Порталь (идя к двери). Ну что ж, я забегу к вам на днях, вечерком; мы поболтаем...
Баруа. Да, как в былые времена...
Оставшись один, он смотрит в огонь. Потом встает, достает из папки исписанные листки бумаги и садится за письменный стол.
Проходит несколько минут.
Он небрежным почерком что-то пишет на полях. Потом вдруг отодвигает листки и звонит.
Баруа (курьеру). Узнайте, пожалуйста, пришел ли господин Далье?
Вскоре входит молодой человек лет двадцати пяти.
Далье - небольшого роста, коротконогий, но широкий в плечах, с крупной головой.
Бледное, худое лицо гладко выбрито. Тонкие, несколько презрительно улыбающиеся губы. Пенсне.
Баруа бросает на него быстрый взгляд, потом слегка откидывается назад.
Баруа. Я только что просмотрел вашу статью, друг мой. Она не годится, совершенно не годится... (Ловит недоуменный взгляд Далье.) Не скажу, что статья плохо написана, но в таком виде она не может быть напечатана в нашем журнале.
Далье стоит молча; лицо его выражает сдержанное удивление.
Баруа находит несколько листков и протягивает их Далье. Вот возьмите... Если такова ваша личная концепция религиозного чувства, тем хуже для вас. Но "Сеятель" не может излагать ее на своих страницах.
Далье. Однако, простите, сударь, я не понимаю; господин Брэй-Зежер просил меня написать именно в этом духе...
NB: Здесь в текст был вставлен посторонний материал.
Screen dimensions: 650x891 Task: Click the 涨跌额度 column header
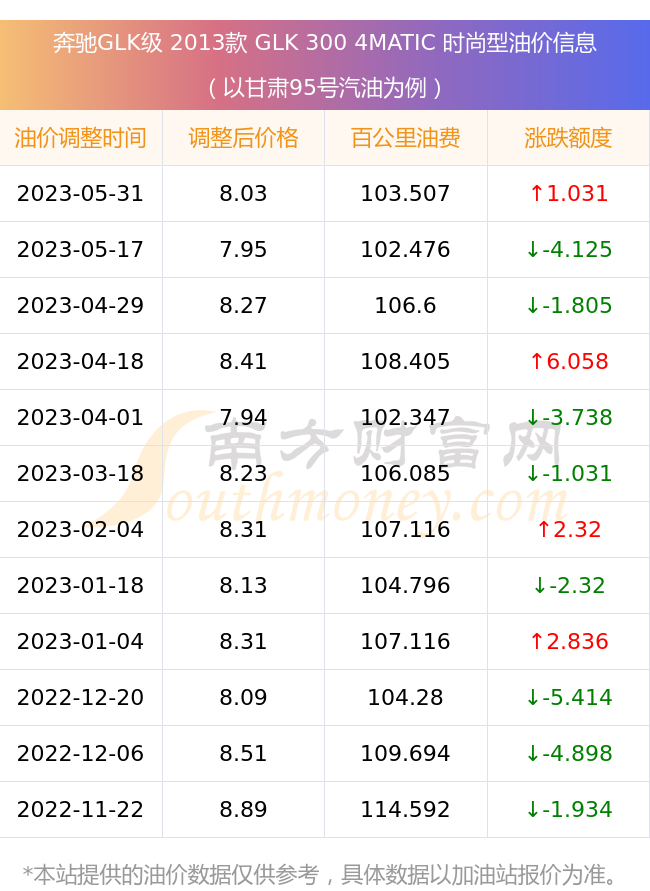pos(568,138)
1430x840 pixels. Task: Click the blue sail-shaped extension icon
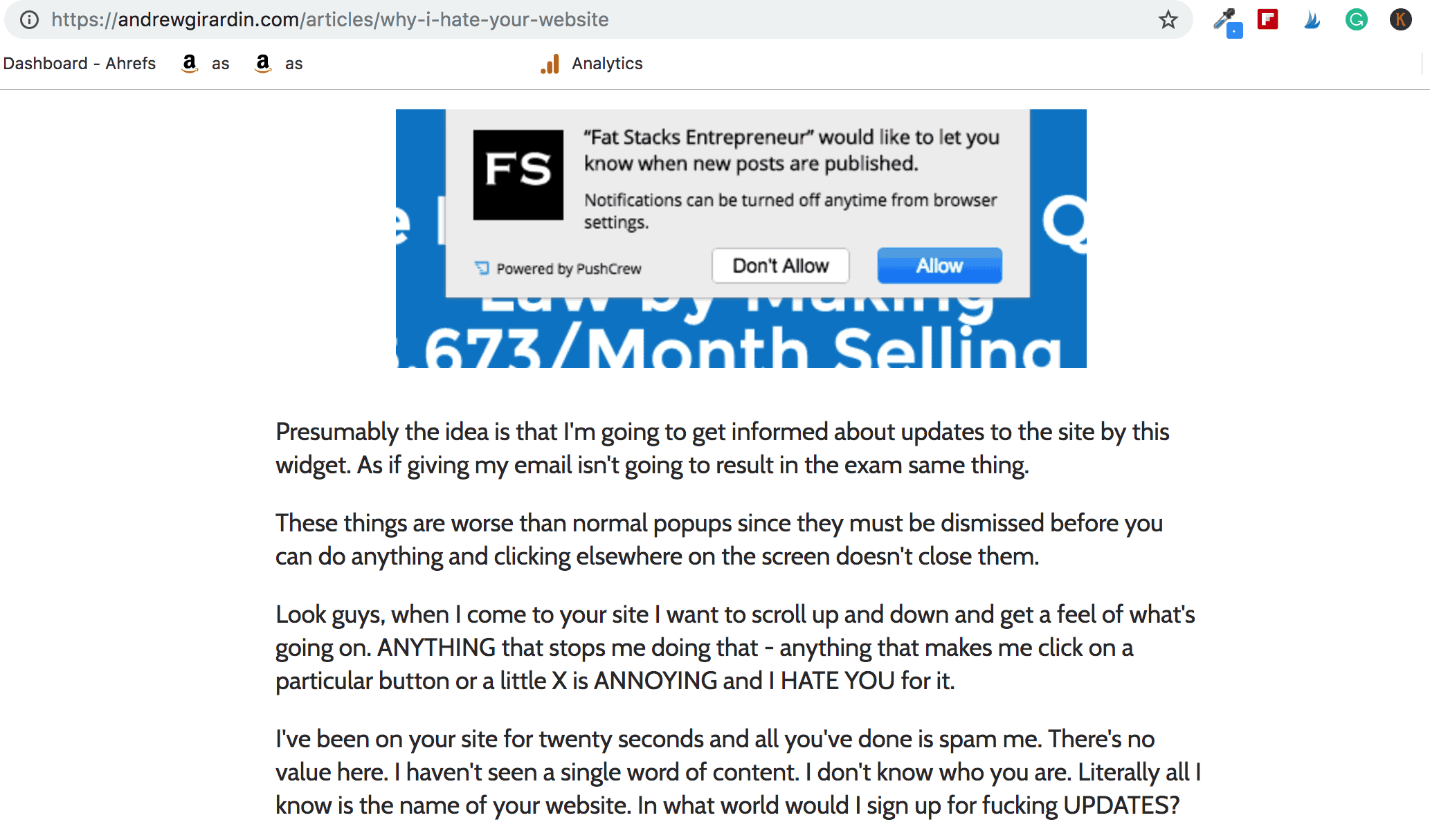pyautogui.click(x=1312, y=20)
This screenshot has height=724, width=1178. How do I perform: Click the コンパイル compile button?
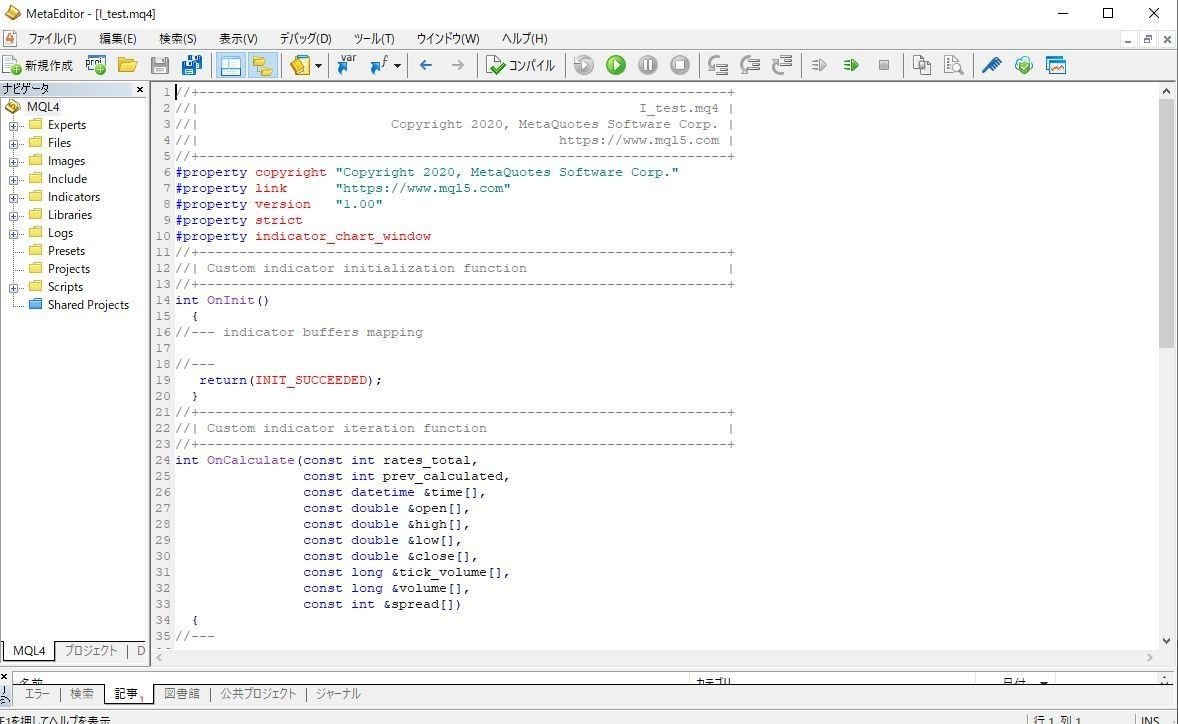[520, 65]
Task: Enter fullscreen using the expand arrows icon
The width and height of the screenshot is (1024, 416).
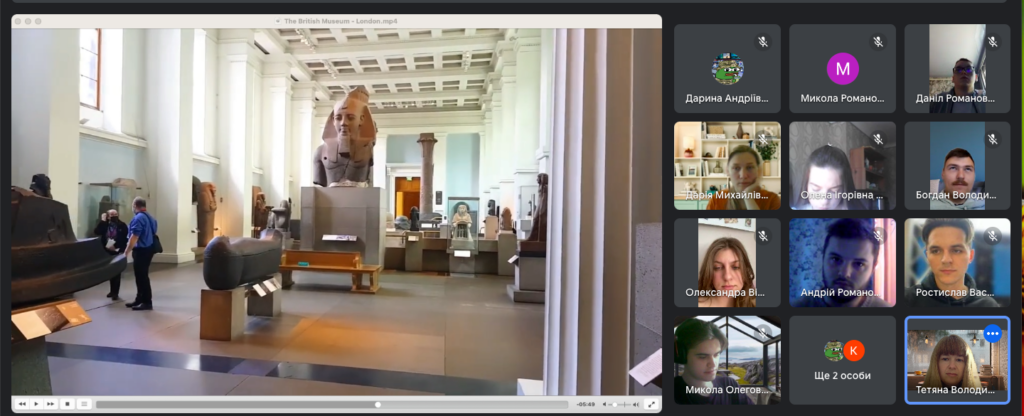Action: pyautogui.click(x=652, y=404)
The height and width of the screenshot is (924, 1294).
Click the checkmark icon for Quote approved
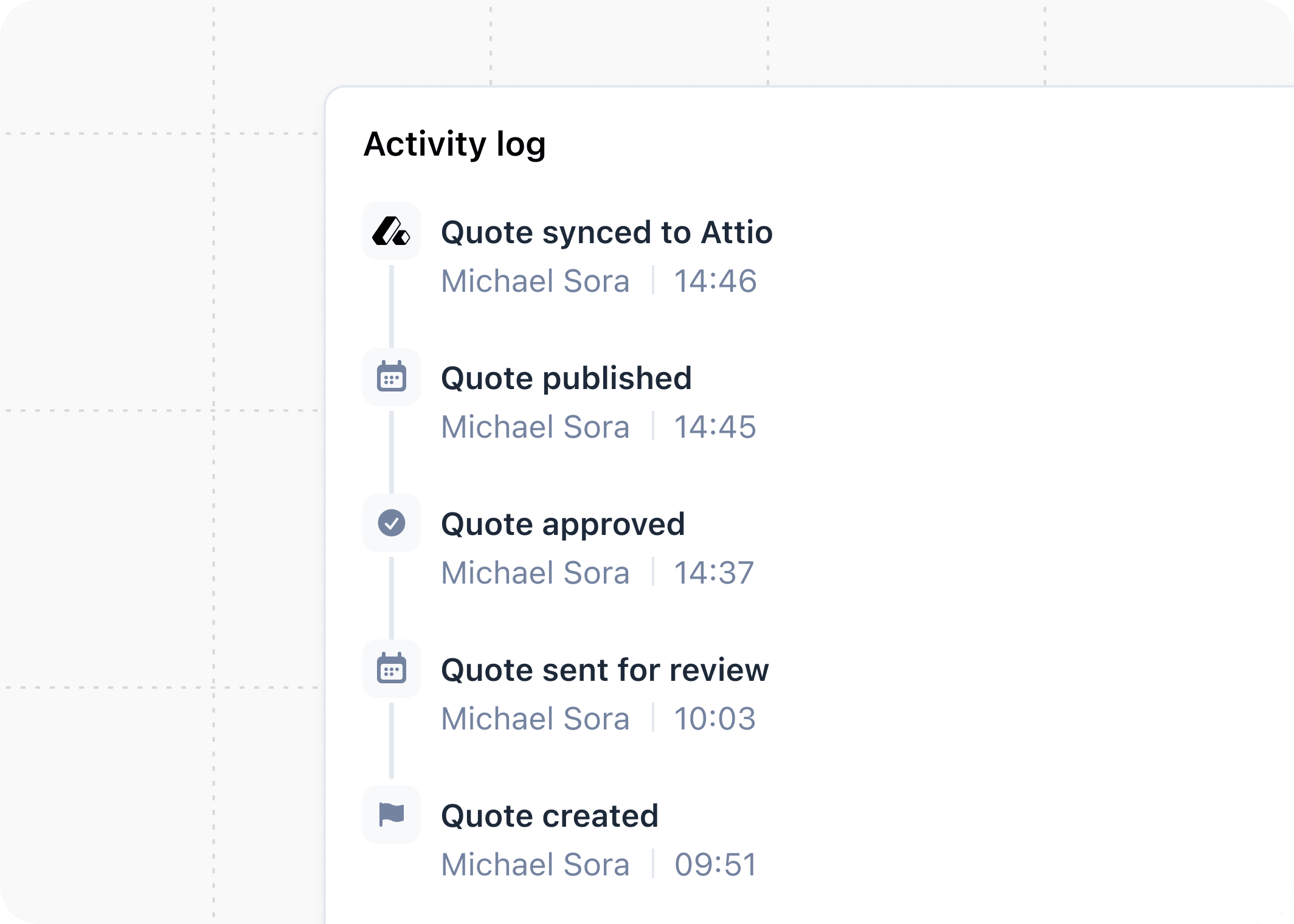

Баруа (с неожиданной резкостью). Господин Брэй-Зежер может относиться к этому вопросу как ему угодно! Но главный редактор - я. И пока это положение не изменится, я не разрешу печатать статьи, проникнутые таким узко... сектантским духом!
Лицо его багровеет, потом бледнеет.
Молчание.
Далье, пятясь, делает шаг по направлению к двери. Баруа проводит рукой по лбу; жестом предлагает Далье сесть.
(Переходя на тон мирной беседы.) Видите ли, Далье, вы уклоняетесь от обсуждения многих реальных трудностей... Это, конечно, весьма удобно... Я тоже всю жизнь говорил о крахе религий и, думаю, даже содействовал ему в меру своих сил... Но речь шла о крахе догматических религий, а не об исчезновении религиозного чувства. (Неуверенно.) И если я даже порой путал эти понятия, - а это вполне возможно, - то потому, что не понимал тогда самый характер религиозного чувства, не понимал, что, по природе своей, оно не поддается воздействию разума. (Он пристально смотрит на Далье.) Догматическая форма религии не идет в счет; но религиозное чувство не исчезло, и отрицать его было бы величайшей глупостью, поверьте мне, друг мой; я говорю с такой резкостью, ибо сам допускал подобную глупость... Ведь не исчезает же искусство оттого, что устарели какие-либо из его форм? Не правда ли? Вот и здесь происходит то же самое.